In addition to deep-space communications with planetary spacecraft, the Goldstone Station of the NASA-JPL Deep Space Network performs radio and radar astronomy research. As part of the ongoing NASA-Jet Propulsion Laboratory Jupiter Patrol, the 70-meter antenna (Mars) and the 26-meter R&D antenna (Venus) will do radio astronomy on the synchrotron emission from Jupiter's radiation belt, looking for disturbances caused by comet dust.

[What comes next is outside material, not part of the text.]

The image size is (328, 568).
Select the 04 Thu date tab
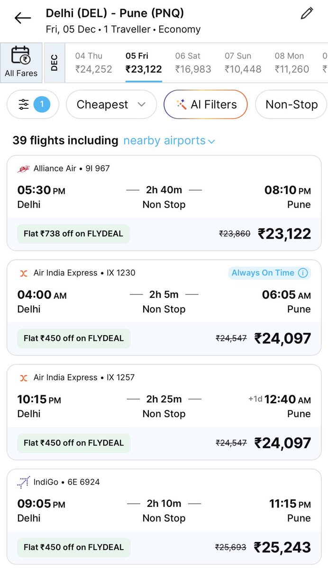93,63
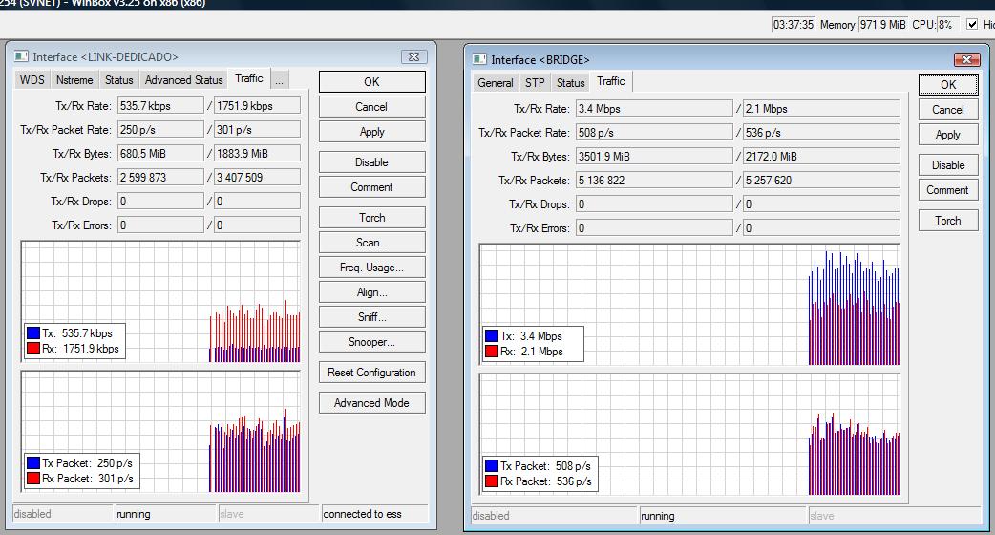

NASA's Deep Space Network is the largest and most sensitive scientific telecommunications system and the most precise radio navigation network in the world. Its principal responsibilities are to support interplanetary spacecraft missions and radio and radar astronomy observations in the exploration of the solar system and the universe. The network is a separate facility of the NASA Office of Space Communications and is managed for NASA by the Jet Propulsion Laboratory (JPL) of the California Institute of Technology (Caltech), in Pasadena, California.
The Deep Space Network facility at Goldstone, California will perform radio astronomy on the synchrotron emission from Jupiter's radiation belt, looking for disturbances caused by Comet Shoemaker-Levy dust. Radio frequencies at 1.6 GHz, 2.3 GHz, 22 GHz and 44-49 GHz will be observed.